[Items from a dataset]
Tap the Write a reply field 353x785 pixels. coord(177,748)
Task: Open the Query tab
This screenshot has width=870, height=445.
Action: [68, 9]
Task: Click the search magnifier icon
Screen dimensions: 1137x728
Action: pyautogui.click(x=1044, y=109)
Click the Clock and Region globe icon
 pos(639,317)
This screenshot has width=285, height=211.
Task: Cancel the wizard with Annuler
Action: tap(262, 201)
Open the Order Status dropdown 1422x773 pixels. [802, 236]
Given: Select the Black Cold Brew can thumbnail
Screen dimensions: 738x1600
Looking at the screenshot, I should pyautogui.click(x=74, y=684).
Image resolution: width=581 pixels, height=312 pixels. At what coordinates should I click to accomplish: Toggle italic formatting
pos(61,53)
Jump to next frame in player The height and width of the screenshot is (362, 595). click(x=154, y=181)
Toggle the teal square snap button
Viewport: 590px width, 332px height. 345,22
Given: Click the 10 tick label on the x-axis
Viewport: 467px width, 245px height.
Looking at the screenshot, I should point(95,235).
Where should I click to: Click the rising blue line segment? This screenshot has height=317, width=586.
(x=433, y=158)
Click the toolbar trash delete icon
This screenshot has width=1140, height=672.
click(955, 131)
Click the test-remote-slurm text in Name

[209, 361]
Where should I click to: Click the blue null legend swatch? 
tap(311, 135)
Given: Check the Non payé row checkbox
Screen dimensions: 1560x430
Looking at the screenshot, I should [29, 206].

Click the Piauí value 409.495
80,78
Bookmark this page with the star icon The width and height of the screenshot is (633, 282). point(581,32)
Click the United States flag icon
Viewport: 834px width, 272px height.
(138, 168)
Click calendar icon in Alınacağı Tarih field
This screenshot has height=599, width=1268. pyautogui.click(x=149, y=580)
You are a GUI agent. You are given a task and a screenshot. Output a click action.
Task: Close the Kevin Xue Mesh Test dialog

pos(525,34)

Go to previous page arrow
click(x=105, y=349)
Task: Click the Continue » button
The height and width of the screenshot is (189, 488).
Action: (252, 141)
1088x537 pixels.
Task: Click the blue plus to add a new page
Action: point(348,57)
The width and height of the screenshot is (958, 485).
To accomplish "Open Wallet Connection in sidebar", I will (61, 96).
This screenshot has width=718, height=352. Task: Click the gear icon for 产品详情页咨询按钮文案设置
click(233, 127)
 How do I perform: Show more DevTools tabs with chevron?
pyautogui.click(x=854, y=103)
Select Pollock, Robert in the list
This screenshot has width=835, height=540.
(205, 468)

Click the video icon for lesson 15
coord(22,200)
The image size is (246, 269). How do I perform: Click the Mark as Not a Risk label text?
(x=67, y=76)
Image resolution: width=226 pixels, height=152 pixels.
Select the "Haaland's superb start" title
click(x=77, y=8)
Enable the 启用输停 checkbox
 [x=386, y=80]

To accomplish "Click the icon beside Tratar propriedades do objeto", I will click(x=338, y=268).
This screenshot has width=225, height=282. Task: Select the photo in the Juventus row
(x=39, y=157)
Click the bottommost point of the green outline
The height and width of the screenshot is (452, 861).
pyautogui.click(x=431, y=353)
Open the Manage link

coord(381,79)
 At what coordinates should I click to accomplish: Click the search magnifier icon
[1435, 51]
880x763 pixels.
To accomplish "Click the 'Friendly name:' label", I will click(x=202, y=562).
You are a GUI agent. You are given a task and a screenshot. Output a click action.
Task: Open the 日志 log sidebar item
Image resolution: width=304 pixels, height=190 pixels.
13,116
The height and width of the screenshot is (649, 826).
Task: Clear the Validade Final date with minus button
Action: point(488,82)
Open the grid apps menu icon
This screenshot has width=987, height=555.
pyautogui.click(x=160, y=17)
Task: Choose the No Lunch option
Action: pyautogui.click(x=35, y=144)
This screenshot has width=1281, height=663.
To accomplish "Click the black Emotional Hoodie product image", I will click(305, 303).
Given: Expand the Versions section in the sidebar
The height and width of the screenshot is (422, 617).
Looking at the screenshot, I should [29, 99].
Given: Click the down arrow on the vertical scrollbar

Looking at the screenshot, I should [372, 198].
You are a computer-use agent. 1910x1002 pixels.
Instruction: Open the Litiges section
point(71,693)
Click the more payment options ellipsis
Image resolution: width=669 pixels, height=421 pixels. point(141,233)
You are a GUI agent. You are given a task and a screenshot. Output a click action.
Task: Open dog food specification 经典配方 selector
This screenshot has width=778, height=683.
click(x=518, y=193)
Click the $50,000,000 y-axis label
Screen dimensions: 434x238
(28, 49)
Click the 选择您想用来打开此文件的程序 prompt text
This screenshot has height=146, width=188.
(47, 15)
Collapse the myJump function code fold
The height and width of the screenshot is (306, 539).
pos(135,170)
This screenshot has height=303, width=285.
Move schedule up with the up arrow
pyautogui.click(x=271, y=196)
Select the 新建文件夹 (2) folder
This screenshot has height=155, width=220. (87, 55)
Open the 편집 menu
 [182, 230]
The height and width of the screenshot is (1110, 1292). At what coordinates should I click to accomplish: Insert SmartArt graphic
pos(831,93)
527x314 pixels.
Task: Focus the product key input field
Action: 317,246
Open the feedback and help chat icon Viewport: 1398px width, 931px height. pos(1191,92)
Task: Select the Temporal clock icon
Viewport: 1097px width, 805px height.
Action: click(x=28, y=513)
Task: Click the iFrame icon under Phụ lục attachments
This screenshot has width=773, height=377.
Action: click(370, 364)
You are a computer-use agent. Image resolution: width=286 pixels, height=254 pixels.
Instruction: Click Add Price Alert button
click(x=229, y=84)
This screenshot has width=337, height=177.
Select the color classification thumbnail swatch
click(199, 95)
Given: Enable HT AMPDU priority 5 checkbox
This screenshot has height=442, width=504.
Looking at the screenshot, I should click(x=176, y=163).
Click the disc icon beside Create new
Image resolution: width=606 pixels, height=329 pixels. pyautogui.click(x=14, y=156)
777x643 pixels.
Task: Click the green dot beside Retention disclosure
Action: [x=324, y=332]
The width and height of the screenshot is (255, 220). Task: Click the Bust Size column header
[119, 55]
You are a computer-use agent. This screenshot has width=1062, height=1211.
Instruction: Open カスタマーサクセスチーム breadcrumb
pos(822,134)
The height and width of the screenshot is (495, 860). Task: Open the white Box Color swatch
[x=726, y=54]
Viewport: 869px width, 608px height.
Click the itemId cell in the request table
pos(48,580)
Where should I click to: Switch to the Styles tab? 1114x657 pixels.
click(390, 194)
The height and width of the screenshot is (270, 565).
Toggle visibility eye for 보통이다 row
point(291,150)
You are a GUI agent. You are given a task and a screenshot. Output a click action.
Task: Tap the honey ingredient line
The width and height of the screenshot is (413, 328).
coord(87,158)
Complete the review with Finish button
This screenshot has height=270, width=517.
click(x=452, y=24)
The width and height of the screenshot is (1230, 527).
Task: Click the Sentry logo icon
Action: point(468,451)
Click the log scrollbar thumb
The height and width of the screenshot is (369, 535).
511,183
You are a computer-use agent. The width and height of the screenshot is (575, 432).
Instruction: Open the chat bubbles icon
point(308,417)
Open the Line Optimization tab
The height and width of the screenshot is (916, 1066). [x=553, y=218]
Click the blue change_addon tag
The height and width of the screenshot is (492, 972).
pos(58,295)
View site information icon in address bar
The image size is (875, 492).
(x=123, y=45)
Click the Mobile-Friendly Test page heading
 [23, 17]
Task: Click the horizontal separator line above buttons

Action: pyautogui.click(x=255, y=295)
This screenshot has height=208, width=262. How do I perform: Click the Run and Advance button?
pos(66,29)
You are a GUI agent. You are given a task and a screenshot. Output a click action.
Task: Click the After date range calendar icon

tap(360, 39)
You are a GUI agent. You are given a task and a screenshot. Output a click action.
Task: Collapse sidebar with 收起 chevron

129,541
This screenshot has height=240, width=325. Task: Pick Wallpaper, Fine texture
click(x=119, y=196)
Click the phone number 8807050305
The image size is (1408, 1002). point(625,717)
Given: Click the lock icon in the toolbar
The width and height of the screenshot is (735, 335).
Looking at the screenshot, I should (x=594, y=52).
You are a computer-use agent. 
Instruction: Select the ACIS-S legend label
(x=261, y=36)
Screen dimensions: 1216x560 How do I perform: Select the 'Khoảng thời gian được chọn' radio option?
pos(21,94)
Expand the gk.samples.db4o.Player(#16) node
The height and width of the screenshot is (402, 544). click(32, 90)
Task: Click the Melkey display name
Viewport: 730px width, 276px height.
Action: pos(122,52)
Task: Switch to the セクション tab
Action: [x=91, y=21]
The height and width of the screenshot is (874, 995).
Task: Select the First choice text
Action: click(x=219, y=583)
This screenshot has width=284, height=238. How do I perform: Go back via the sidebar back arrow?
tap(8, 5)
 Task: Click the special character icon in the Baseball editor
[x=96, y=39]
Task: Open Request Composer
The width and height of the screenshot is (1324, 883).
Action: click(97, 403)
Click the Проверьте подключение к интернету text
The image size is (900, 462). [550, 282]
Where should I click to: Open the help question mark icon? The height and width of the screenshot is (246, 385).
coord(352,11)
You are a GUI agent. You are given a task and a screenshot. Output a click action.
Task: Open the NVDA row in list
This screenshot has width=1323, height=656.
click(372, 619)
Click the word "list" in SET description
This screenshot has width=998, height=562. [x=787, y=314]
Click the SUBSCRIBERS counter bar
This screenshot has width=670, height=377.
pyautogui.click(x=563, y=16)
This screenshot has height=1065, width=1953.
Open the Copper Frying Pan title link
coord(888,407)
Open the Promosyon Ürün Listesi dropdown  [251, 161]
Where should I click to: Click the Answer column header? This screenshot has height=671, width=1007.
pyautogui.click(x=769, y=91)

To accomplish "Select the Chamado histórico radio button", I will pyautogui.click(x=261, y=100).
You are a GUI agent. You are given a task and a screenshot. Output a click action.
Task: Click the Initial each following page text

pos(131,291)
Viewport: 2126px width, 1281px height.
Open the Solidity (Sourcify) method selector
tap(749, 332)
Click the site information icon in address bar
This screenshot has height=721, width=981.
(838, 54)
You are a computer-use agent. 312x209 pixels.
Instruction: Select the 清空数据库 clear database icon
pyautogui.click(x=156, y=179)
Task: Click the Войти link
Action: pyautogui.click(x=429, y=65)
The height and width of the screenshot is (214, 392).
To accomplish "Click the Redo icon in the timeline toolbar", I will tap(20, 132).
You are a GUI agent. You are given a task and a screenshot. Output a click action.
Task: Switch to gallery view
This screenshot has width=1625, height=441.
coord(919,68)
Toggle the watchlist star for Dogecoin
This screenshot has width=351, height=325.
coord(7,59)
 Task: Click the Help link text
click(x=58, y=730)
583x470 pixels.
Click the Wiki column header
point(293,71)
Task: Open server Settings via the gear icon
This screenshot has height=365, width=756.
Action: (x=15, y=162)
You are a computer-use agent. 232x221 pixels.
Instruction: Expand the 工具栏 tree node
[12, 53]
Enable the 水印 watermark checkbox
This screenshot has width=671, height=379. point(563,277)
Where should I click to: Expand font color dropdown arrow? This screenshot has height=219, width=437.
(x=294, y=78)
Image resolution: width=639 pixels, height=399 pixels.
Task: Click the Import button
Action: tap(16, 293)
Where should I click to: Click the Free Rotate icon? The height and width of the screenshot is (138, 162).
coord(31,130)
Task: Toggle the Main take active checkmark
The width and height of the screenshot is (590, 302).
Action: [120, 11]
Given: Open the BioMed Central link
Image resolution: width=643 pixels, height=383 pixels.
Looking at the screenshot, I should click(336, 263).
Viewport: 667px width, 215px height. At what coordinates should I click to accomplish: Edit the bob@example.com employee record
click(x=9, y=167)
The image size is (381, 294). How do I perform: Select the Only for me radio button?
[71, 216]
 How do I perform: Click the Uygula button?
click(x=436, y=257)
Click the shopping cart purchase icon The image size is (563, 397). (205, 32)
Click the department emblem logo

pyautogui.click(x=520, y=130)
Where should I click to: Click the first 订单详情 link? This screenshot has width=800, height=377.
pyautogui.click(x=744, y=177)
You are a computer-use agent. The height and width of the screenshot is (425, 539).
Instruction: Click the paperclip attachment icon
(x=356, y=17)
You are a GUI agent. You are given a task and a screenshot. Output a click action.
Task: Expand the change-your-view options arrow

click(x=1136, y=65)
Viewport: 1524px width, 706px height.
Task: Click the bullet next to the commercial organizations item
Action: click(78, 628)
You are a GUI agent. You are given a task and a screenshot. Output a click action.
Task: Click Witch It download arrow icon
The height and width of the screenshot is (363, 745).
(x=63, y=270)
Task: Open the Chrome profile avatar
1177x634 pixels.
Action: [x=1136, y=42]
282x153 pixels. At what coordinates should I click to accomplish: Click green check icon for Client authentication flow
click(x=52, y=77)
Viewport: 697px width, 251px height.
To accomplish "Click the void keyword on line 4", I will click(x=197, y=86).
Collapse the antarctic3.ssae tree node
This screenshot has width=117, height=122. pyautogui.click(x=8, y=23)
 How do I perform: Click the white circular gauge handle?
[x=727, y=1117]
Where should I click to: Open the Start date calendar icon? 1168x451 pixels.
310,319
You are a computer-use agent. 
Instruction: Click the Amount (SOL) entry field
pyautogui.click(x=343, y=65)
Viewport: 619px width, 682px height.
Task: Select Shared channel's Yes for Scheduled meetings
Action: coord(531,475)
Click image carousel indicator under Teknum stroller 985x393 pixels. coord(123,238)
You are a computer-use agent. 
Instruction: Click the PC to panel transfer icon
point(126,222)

**What is expected**
Every line above that holds "will" should be copied out.

**Exercise solution**
To accomplish "Open Wallet Connection in sidebar", I will (61, 96).
To accomplish "Click the icon beside Tratar propriedades do objeto", I will click(x=338, y=268).
To accomplish "Click the 'Friendly name:' label", I will click(x=202, y=562).
To accomplish "Click the black Emotional Hoodie product image", I will click(305, 303).
To accomplish "Select the Chamado histórico radio button", I will pyautogui.click(x=261, y=100).
To accomplish "Click the Redo icon in the timeline toolbar", I will tap(20, 132).
To accomplish "Click the void keyword on line 4", I will click(x=197, y=86).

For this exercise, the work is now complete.